Report every line of the entries that contains the word "card".

Listed entries section start

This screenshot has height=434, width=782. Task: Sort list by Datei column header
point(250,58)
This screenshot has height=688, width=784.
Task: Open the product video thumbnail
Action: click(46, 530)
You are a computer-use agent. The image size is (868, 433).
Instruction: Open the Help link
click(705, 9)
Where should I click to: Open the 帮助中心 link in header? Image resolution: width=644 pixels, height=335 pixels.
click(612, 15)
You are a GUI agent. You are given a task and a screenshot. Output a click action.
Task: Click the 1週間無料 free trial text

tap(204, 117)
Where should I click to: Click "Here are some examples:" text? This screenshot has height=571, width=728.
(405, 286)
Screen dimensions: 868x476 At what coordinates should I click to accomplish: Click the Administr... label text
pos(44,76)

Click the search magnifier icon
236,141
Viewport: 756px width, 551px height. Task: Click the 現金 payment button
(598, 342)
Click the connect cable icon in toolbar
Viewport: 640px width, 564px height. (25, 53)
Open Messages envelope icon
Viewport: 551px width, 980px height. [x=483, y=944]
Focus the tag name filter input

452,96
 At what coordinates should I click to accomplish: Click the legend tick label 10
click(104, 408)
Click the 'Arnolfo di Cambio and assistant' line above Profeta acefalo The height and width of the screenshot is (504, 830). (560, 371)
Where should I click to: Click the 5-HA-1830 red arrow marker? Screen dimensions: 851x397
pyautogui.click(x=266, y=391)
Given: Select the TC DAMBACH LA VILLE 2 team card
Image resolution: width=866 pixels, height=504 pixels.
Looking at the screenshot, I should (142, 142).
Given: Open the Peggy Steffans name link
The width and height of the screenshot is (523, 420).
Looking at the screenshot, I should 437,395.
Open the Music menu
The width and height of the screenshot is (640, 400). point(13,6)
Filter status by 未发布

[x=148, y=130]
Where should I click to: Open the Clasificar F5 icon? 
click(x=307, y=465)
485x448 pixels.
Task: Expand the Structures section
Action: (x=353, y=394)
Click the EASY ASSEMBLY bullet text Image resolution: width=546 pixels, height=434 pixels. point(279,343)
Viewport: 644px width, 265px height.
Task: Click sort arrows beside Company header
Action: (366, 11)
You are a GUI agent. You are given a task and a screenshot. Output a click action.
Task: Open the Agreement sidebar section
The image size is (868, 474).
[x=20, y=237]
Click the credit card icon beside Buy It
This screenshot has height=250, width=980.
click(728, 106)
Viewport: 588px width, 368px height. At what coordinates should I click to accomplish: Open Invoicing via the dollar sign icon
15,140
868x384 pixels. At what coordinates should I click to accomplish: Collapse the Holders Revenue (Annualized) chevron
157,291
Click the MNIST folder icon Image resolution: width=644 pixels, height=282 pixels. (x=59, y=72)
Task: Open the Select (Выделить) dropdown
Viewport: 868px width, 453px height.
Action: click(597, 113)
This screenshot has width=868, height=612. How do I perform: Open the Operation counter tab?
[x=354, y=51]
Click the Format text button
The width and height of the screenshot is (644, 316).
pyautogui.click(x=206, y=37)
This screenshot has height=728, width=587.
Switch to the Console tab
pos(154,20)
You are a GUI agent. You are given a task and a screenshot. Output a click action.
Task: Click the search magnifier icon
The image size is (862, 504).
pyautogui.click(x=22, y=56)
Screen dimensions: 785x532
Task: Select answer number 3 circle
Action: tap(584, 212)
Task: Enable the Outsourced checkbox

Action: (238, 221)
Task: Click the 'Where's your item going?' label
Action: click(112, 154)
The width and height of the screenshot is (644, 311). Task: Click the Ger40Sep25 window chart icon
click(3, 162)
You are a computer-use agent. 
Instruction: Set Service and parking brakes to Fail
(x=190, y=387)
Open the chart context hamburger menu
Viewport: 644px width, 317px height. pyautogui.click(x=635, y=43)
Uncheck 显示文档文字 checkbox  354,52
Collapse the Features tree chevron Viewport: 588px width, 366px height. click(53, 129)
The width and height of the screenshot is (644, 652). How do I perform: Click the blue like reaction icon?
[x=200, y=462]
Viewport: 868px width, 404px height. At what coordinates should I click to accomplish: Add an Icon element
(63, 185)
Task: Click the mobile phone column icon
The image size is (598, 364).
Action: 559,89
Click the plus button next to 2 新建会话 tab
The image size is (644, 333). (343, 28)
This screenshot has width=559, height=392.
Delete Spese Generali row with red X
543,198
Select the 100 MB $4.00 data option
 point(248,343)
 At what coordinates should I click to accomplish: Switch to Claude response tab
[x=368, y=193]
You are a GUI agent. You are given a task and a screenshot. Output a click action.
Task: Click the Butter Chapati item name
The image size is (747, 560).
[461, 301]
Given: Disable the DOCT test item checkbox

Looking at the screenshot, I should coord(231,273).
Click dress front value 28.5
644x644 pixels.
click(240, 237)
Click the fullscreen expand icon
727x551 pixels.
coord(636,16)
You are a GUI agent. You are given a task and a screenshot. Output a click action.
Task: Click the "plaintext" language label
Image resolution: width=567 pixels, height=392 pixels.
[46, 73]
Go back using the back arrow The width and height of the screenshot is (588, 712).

Listed entries section end

Answer to this task:
Given: Select the TC DAMBACH LA VILLE 2 team card
Click the credit card icon beside Buy It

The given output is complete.